Protoplast transient transformation facilitates subcellular localization and functional analysis of walnut proteins.

Walnut (Juglans regia), an important contributor to oil production among woody plants, encounters research constraints due to difficulties in the subcellular localization and functional analysis of its proteins. These limitations arise from the protracted fruiting cycle and the absence of a reliable transient gene transformation system and organelle markers. In this study, we established a transient expression system using walnut protoplasts and generated fluorescent-tagged organelle markers, whose localization was validated against Arabidopsis (Arabidopsis thaliana) organelle markers. The versatility of this system was demonstrated through pharmaceutical treatments, confirming its ability to determine the subcellular localization of endogenous proteins.

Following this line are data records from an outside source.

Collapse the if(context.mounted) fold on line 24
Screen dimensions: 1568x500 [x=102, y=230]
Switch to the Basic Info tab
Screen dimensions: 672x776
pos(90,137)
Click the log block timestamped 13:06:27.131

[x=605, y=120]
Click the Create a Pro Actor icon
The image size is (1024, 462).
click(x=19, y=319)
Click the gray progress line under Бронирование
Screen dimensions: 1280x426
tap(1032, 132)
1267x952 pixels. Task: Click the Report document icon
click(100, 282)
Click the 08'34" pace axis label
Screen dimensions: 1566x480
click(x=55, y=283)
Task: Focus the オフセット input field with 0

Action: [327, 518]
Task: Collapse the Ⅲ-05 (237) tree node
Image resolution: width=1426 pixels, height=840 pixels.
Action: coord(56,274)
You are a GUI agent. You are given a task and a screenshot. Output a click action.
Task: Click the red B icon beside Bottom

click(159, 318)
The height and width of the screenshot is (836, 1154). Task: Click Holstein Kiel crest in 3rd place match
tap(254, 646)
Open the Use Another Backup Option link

We determined the subcellular localization of walnut oleosin proteins and explored protein-protein interactions through bimolecular fluorescence complementation (BiFC) analysis. We also explored the effects of abscisic acid (ABA) signaling on oil body morphology and the regulation of walnut WRINKLED1 (JrWRI1) in lipid biosynthesis. Overall, this stable and versatile protoplast-based transient expression system, integrated with walnut organelle markers, enhances the subcellular localization and functional studies of uncharacterized walnut proteins. This advancement accelerates research into walnut gene function and streamlines molecular breeding processes with high throughput efficiency.